··· EXTRACTED RECORDS ···

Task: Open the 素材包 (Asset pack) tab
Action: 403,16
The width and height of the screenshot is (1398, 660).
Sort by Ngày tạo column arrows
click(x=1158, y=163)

···

Turn each line of the material above into an item in a numbered list, omitting any blank lines.

EXERCISE RESULT —
1. Task: Open the 素材包 (Asset pack) tab
2. Action: 403,16
3. The width and height of the screenshot is (1398, 660).
4. Sort by Ngày tạo column arrows
5. click(x=1158, y=163)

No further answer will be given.